Before looking at the vintage conditions of the year, it is worth noting that 1990 was the first time that current Chef de Cave extraordinaire Richard Geoffroy joined the brand. Starting with Domaine Chandon in Napa in the mid 1980’s, it wasn’t long before his potential was spotted and he began working with the pinnacle of the Moét portfolio. In a transition that took a full six years to complete, he acted as deputy to the then Chef de Cave Dominique Foulon. Beginning with production of the 1990, he spent his time learning, absorbing and understanding the technicalities and philosophy of producing Dom Pérignon.
Picture Credit: Creating Dom Pérignon
Since taking over the reins Richard has become almost as much a symbol of Dom Pérignon as the bottle design and shield label, such is his commitment to extolling its wonder. He travels continually for virtually half of each year conducting numerous tastings and launch events, and is incredibly approachable and knowledgeable. On his artistic vision for the brand, he had this to say: “The unique personality of Dom Pérignon champagne is born of this creative commitment: the always unexpected, paradoxical tension between the distinctive qualities of a year and the timeless spirit of Dom Pérignon, the sensation that gives it its charisma; weightlessness with an airy richness and suppleness, from the first impression to the long-lasting finish.”
Moving on to the weather conditions of the year itself, a humid winter had seen the flowering of the vines beginning promptly, only to be hit by spring frosts in April. The persistent cold weather and rain throughout May and June prompted uneven ripening and inhibited grape development. These deficits were, however, offset by a good sized crop which would prove valuable should strict grape selection be required. In the end, the vintage was saved by a persistent summer heatwave that saw little rain and lasted from July all the way through to September, and the overall crop for Champagne ended up being the 3rd largest on record. Picking for the Chardonnay began on the 11th of September, with the Pinot Noir following shortly after on the 24th. All of the harvest was completed in the continuing perfect weather conditions. The well ripened grapes took on a mature flavour, and Chardonnay was blended in a higher proportion (58%) than usual (50/50) to add freshness to fruity Pinot Noir.

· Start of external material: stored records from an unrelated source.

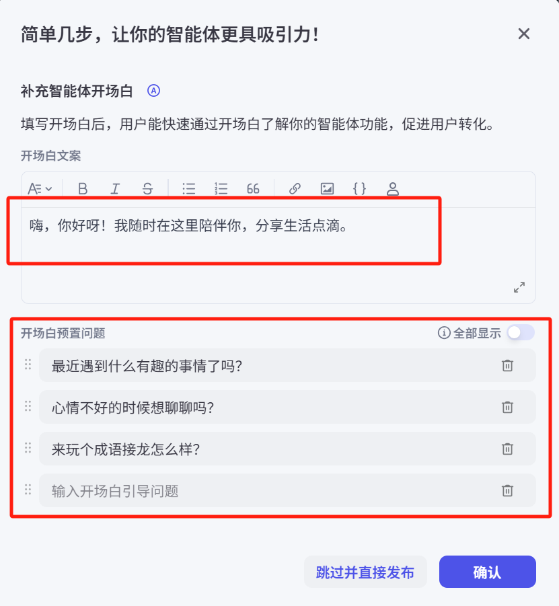Click the user mention icon in the toolbar
559x606 pixels.
392,188
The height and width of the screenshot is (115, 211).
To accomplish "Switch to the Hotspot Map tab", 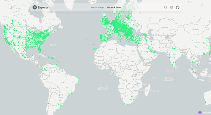I will [97, 7].
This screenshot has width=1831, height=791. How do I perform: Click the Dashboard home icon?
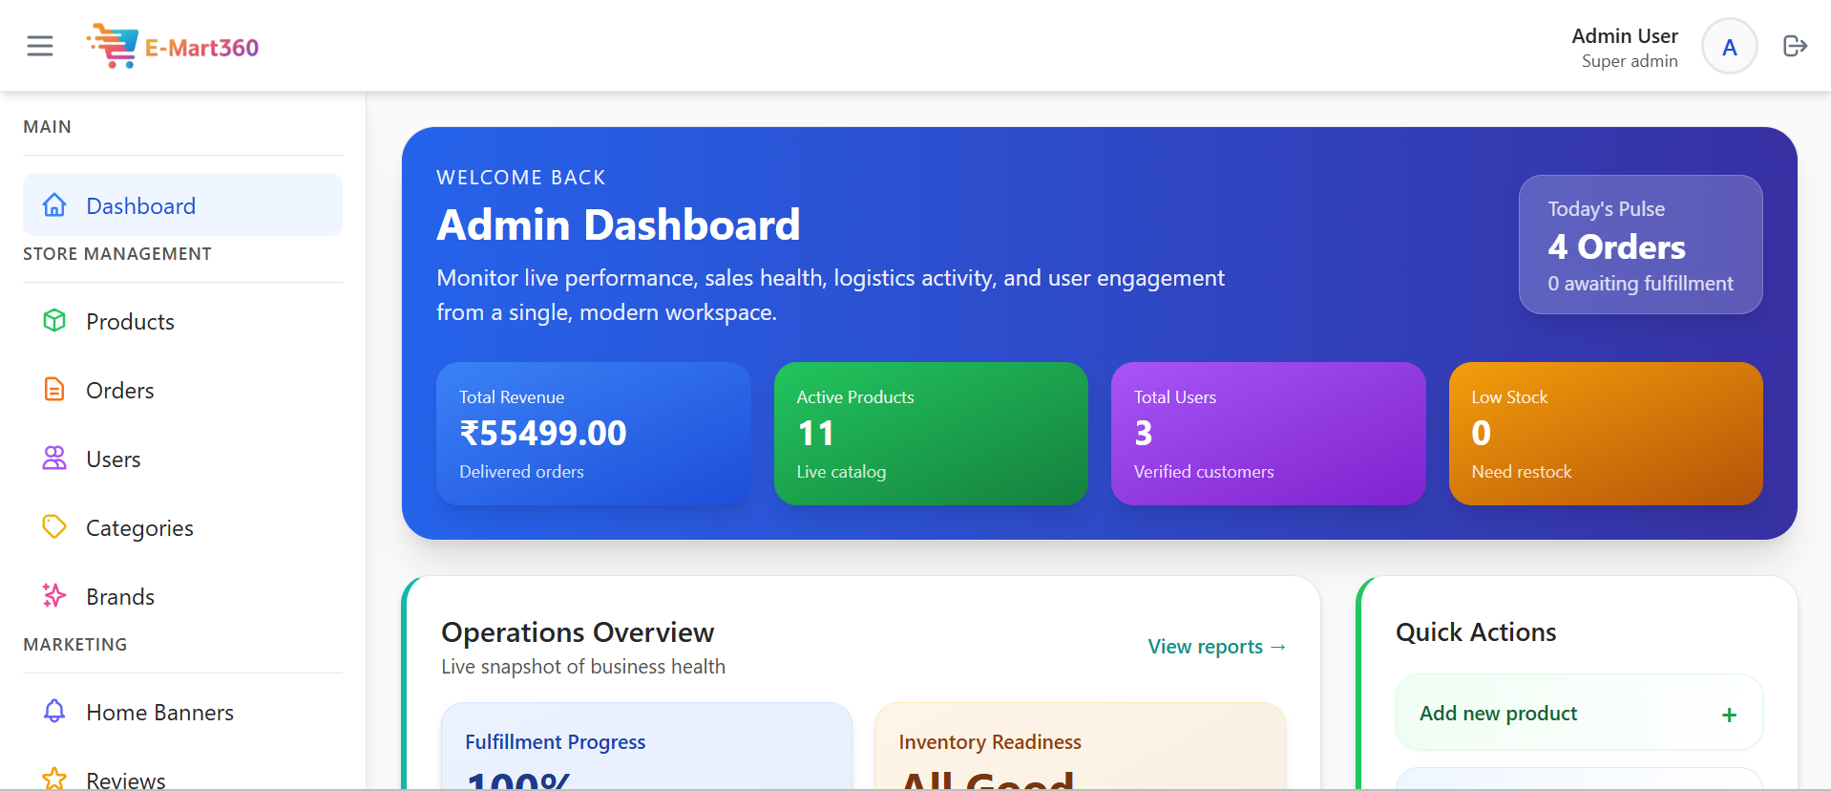[54, 205]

The official tasting guide describes the wine as having “an initial, almost floral impression (that) gives way to aromas of acacia honey, culminating in notes of dried fruit and brioche. On the palate the wine is round and complete with a long refined and fresh finish – a feeling of simple perfection”.
Other tasting notes describe the palate as having almond and apricots amongst the dried fruit, and having a silky finish reminiscent of preserved citrus. A Rosé wine was also produced, described as having copper and orange hints to its colour. On the nose there were touches of gingerbread, cashew nuts, dried figs and candied orange peel, and these continued on to the palate culminating in a smooth and precise blend. The 1990 Rosé was released in the year 2000.

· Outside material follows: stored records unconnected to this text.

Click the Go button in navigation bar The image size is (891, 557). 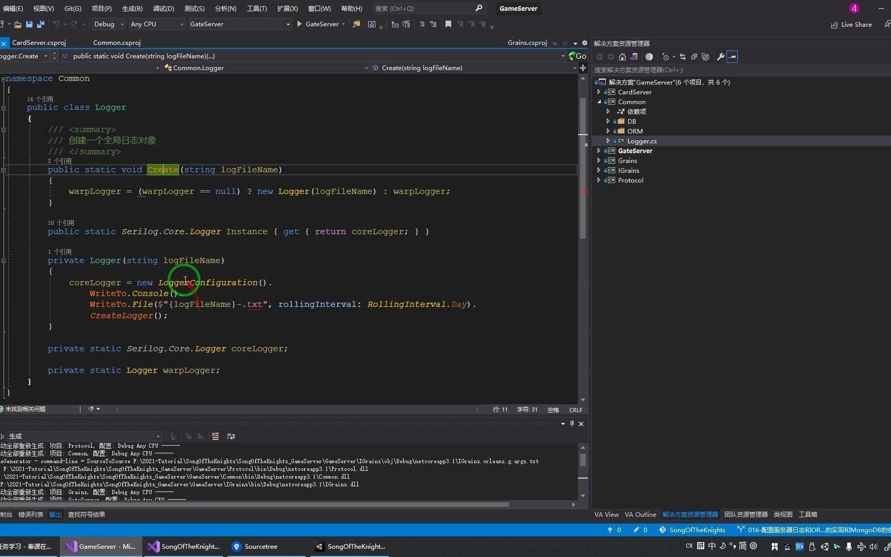click(578, 56)
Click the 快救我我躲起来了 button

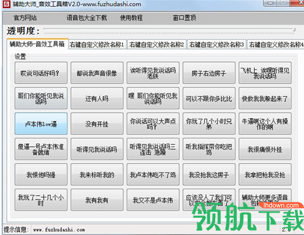[265, 98]
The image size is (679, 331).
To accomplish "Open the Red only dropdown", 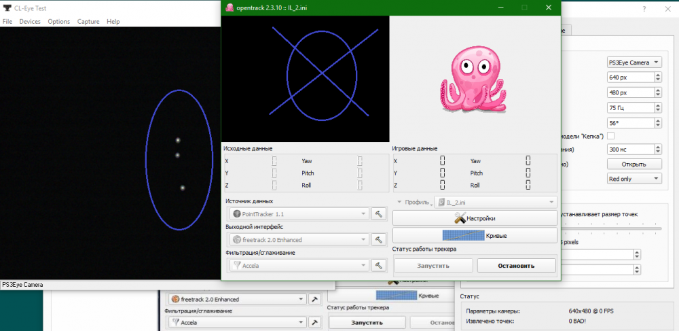I will tap(634, 178).
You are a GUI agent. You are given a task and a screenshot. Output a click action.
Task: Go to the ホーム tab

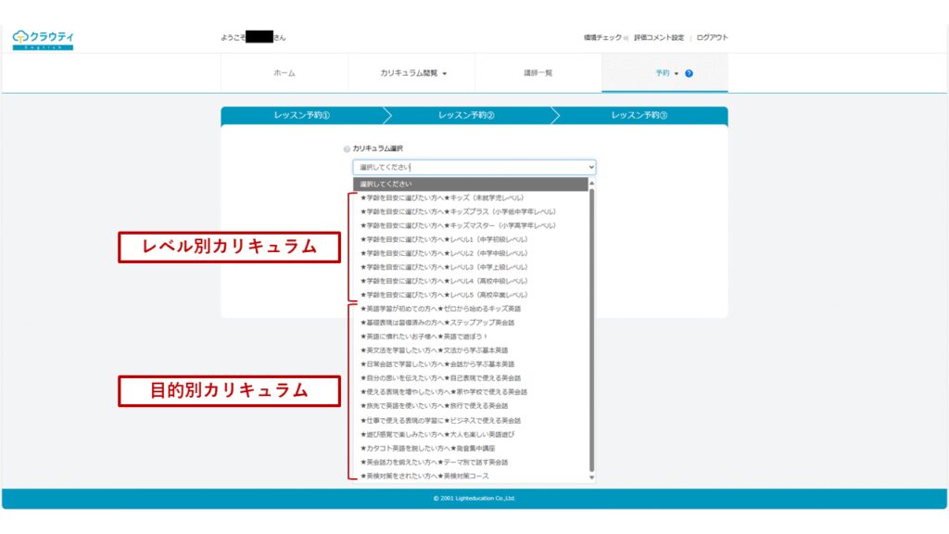click(x=285, y=73)
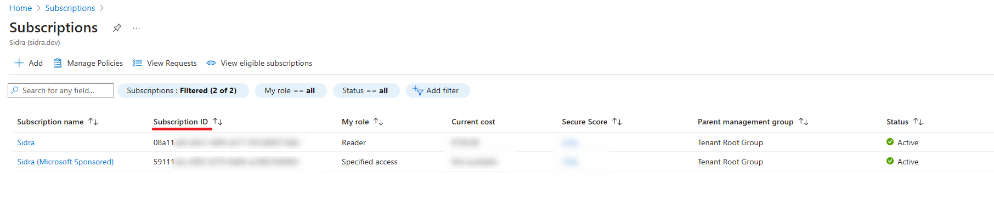994x200 pixels.
Task: Pin the Subscriptions page to dashboard
Action: click(x=117, y=28)
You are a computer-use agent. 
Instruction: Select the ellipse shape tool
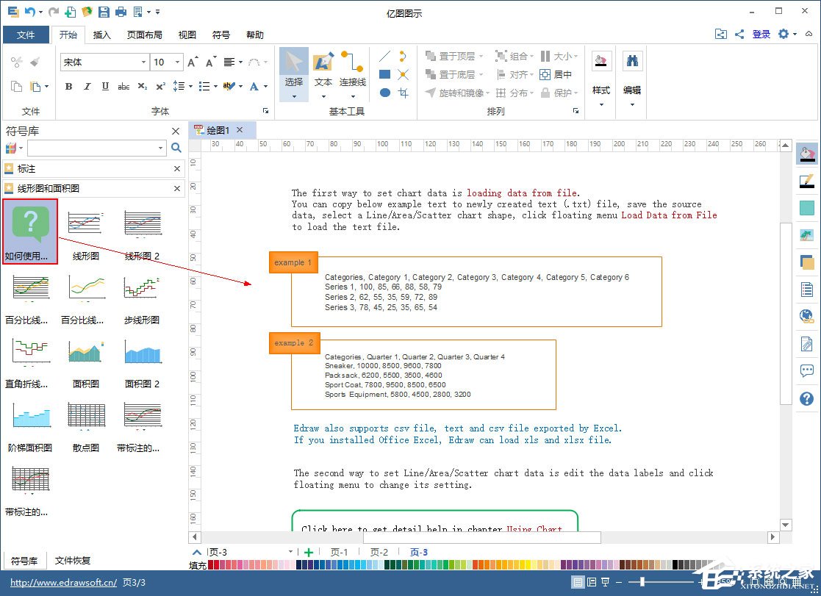coord(384,93)
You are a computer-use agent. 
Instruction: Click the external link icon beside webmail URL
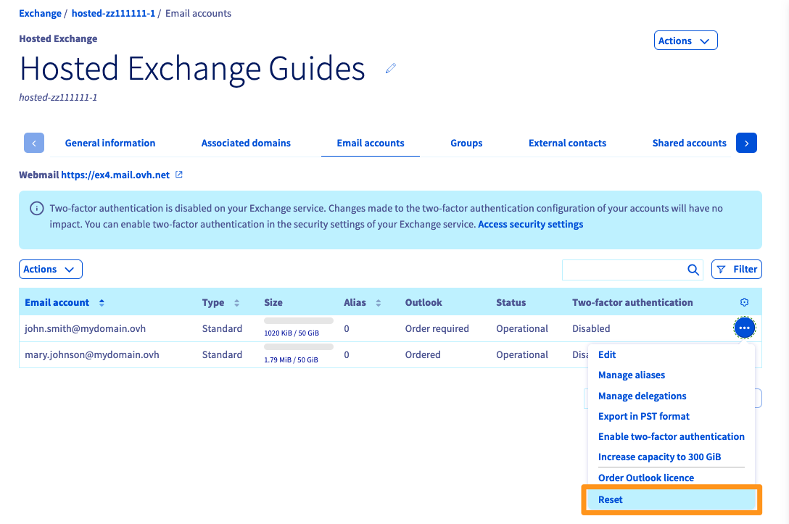tap(179, 175)
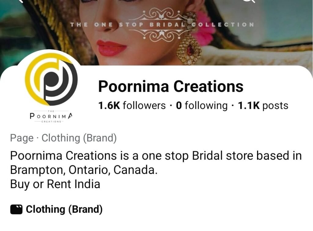Click the "Buy or Rent India" line

click(55, 184)
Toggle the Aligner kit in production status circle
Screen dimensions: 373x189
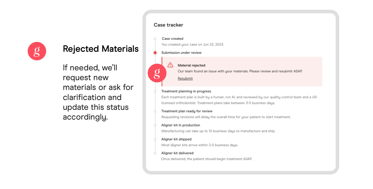pyautogui.click(x=155, y=125)
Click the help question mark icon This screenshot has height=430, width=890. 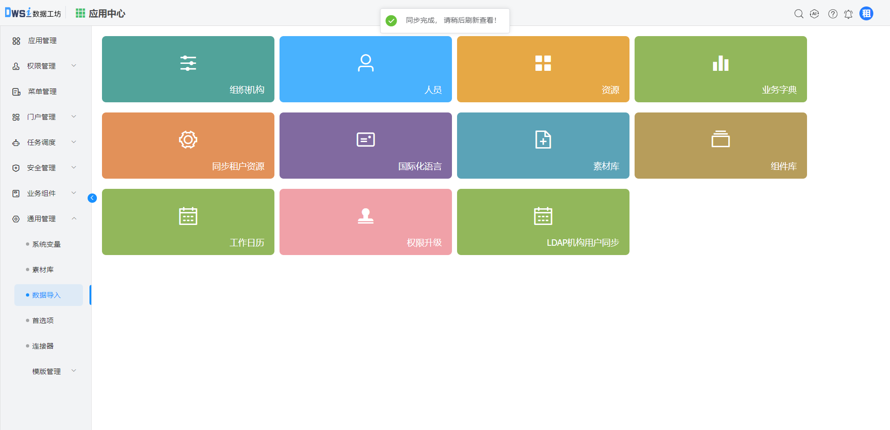(x=833, y=14)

The release of the Vintage 1990 in the September of 1996 (alongside the release of the 1986 Rosé) saw some amendments to the packaging of the brand. Of course, the iconic bottle and shield label remained intact, but the capsule protecting the cork saw its first change since the 1966 vintage. Gone was the black and red colour scheme of old, and in came a subtle olive green background with the shield logo and black scripting.

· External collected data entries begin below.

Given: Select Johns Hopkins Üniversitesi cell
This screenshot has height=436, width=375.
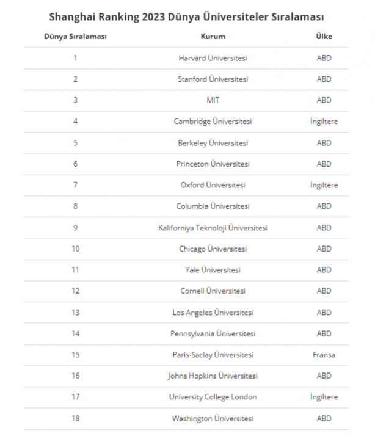Looking at the screenshot, I should [213, 376].
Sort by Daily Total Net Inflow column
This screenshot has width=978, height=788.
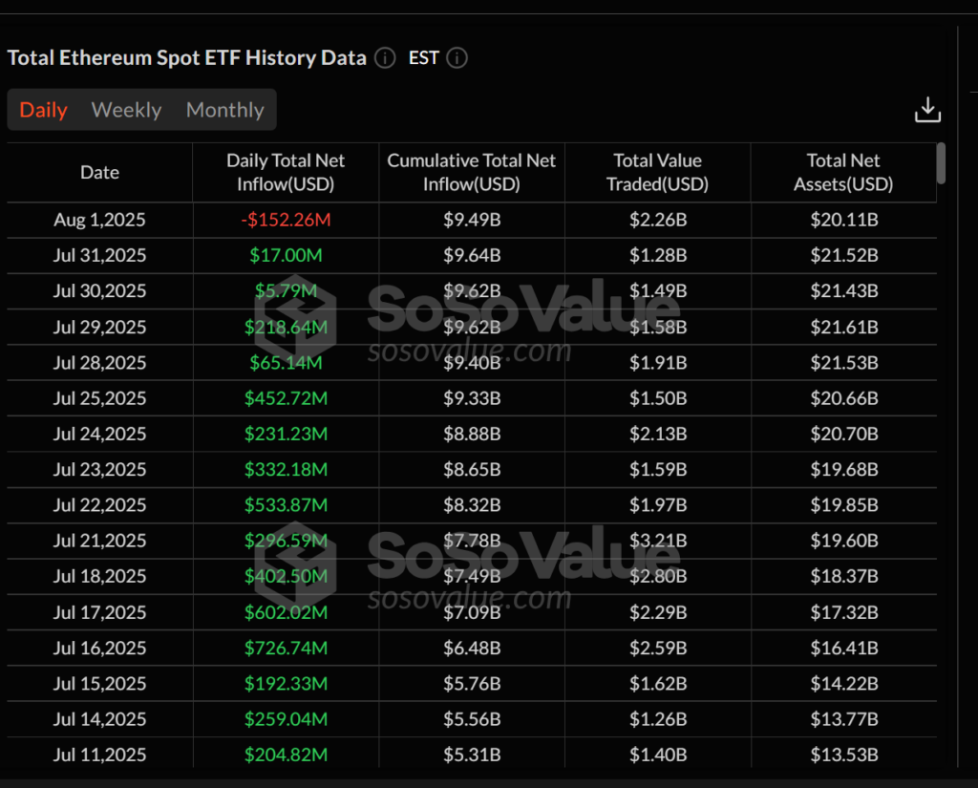[x=286, y=172]
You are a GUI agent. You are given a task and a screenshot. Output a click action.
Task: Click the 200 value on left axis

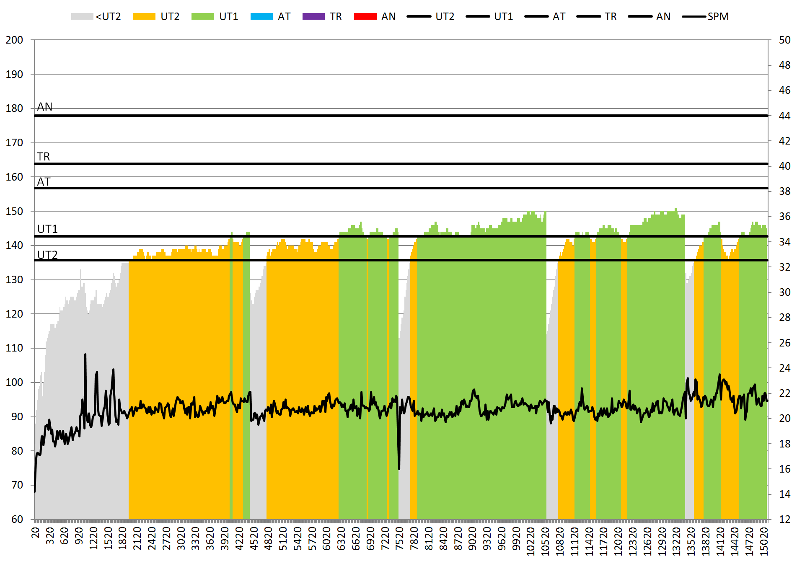[14, 40]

The presentation box remained the same on the outside, but internally the simple plush lining was replaced with a moulded plastic tray for the bottle to lay in. The tasting guide also now featured a proper depiction of the shield logo, as per the label on the bottle, instead of the line drawings seen previously.
The 1990 Rosé release was now presented in a dark rose coloured box, although this new style had been introduced with the 1988 Rosé, which had been released in the period between the 1990 Vintage coming out and the release of the further matured 1990 Rosé. This new coloured packaging ensured that it stood out on the shelf, added an extra level of prestige, and differentiated itself from the standard releases. The capsule for the Rosé was equally updated to the new design, but in a rose coloured version.
Like 1990 before it, the harvest of 1991 also saw damaging frosts leading to late and uneven flowering, and a hot summer following on behind but, unlike 1990, it wouldn’t get a Vintage release. Late rains in mid-September delayed picking and swelled the grapes, resulting in juice with a low acidity, and therefore robbing the palate of one of the key aspects of a sparkling wine. With a recession in full swing in many parts of the world, but hitting the UK (one of the leading countries for Champagne exports) very badly, sales were also slumping. As a result of these numerous external factors the wines of 1991 went, in the main, to topping up reserve stocks for future non-vintage blends.